Implementing SingleStore
The financial services company described above wanted to significantly improve their portfolio risk management capabilities, as well as other analytics capabilities. They also wanted to support both real-time use and research use of machine learning and AI.
In support of these goals, the company implemented an increasingly common architecture based on three modern data tools:
- Messaging with Apache Kafka. The company standardized on Kafka for messaging, speeding data flows and simplifying operations.
- Analytics database consolidation to SingleStore. A single data store running on SingleStore was chosen as the engine and source of truth for analytics.
- Standalone data lake with Apache Hadoop. The data lake was taken out of the analytics flow and used to store a superset of the data.
As you can see, the core of the architecture became much simpler after the move to SingleStore as the dedicated analytics database. The architecture is made up of four silos.
Inputs
Each system, every external data source, and each internal source of behavioral data outputs to the same destination – a data streaming cluster running a Kafka-based streaming platform from Confluent.
Streaming Data Ingestion
The data streaming cluster receives all inputs and data to two different destinations:
- Analytics database. Most of the data goes to the analytics database.
- Data science sandbox.

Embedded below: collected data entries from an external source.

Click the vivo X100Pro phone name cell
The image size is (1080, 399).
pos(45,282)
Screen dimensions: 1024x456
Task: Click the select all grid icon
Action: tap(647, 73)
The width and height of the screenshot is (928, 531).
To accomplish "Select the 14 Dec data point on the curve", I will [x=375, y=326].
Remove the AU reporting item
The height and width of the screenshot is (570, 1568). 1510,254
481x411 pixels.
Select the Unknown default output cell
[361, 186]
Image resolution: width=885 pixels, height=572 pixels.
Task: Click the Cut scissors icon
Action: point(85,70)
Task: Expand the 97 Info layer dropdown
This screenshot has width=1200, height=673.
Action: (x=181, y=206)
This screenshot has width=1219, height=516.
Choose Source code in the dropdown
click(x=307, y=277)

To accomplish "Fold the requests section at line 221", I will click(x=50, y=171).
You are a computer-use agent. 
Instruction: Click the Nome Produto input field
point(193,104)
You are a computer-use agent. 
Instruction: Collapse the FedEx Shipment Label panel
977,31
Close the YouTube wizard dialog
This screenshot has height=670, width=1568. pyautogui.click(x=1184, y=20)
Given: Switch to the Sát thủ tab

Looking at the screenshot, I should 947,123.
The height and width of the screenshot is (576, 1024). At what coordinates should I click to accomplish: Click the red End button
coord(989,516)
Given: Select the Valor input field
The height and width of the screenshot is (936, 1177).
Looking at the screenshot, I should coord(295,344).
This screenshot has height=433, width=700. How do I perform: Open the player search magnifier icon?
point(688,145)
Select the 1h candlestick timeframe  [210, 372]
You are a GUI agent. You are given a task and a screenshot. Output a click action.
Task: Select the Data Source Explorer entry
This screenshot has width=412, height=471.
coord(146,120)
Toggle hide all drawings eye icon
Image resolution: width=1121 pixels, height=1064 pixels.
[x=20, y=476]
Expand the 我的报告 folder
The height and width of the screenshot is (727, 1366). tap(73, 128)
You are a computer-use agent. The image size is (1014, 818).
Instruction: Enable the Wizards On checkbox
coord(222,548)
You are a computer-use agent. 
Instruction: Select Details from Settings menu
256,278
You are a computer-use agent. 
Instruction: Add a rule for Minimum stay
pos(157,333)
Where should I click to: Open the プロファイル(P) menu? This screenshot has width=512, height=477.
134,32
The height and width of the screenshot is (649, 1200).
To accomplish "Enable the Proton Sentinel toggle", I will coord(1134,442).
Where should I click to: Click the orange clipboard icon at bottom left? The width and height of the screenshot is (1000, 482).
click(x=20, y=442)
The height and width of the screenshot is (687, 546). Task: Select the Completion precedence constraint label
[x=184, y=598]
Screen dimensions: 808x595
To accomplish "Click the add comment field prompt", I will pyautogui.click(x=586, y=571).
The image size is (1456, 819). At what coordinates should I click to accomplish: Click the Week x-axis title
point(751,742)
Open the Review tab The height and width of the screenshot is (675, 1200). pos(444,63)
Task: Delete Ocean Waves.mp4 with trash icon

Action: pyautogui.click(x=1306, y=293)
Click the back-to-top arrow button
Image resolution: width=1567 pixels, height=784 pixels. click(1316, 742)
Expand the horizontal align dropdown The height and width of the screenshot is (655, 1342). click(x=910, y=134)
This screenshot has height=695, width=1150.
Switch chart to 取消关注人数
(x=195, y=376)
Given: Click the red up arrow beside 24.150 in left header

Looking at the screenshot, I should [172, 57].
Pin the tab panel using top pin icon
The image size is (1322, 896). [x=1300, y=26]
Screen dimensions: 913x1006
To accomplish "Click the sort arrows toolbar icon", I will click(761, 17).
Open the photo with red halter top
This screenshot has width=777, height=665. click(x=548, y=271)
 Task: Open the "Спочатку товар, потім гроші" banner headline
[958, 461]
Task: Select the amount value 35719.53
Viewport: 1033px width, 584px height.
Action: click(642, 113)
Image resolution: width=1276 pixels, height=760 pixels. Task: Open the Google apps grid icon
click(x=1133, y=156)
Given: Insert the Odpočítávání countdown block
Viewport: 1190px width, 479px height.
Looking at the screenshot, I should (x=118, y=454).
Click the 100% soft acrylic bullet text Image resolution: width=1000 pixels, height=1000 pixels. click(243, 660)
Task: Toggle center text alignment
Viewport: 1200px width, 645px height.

Some structured and semi-structured data goes to the data science sandbox.
- Hadoop/HDFS. All of the data is sent to Hadoop/HDFS for long-term storage.
Data Stores
SingleStore stores the analytics database and the data science sandbox. Hadoop/HDFS holds the data lake.
Queries
Queries come from several sources: ad hoc SQL queries; business apps; Tableau, the company’s main business intelligence tool; Microsoft Excel; SAS, the statistics tool; and data science tools.
Benefits of the Updated Data Platform
The customer who implemented risk management and other analytics, moving from ETL into Oracle to Kafka, SingleStore, and Hadoop, achieved a wide range of benefits.
They had begun with nightly batch loads for data, but needed to move to more frequent, intraday updates – without causing long waits or delays in analytics performance. For analytics, they needed sub-second response times for dozens of queries per second.
With SingleStore, the customer was able to load data in as soon as it became available. This led to better query performance, with query results that include the latest data. The customer has achieved greater performance, more uptime, and simpler application development. Risk managers have access to much more recent data.
Risk management users, analytics users overall, and data scientists share in a wide range of overall benefits, including:
- Reduction from Oracle licensing costs
- Reduced costs due to less need for servers, compute cores, and RAM
- Fresher data – new data available much faster
- Less coding for new apps
- Lower TCO
- Cloud connectivity and flexibility
- Reduction in operations costs
- Elimination of maintenance costs for outmoded batch apps
- More analytics users supported
- Faster analytics results
- Faster data science results
- New business opportunities
Why SingleStore for Risk Management?
SingleStore is fast – with the ability to scan up to one trillion rows per second. It’s a distributed SQL database, fully scalable. SingleStore supports streaming, in combination with messaging platforms such as Apache Kafka, and supports exactly-once guarantees. SingleStore supports high levels of concurrency and runs everywhere – on premises or in the cloud, in containers or virtual machines.
SingleStore customers often begin by moving some or all of their analytics to SingleStore for better responsiveness, greater concurrency, and reduced costs for the platform – including software licensing, hardware requirements, and operations expenses.
Customers then tend to find that SingleStore can take over more and more of the data pipeline. The combination of Kafka for messaging, SingleStore for data processing, Hadoop/HDFS as a data lake, and BYOBI (bring your own business intelligence, or BI, tools), can serve as a core architecture for a wide range of data analytics needs.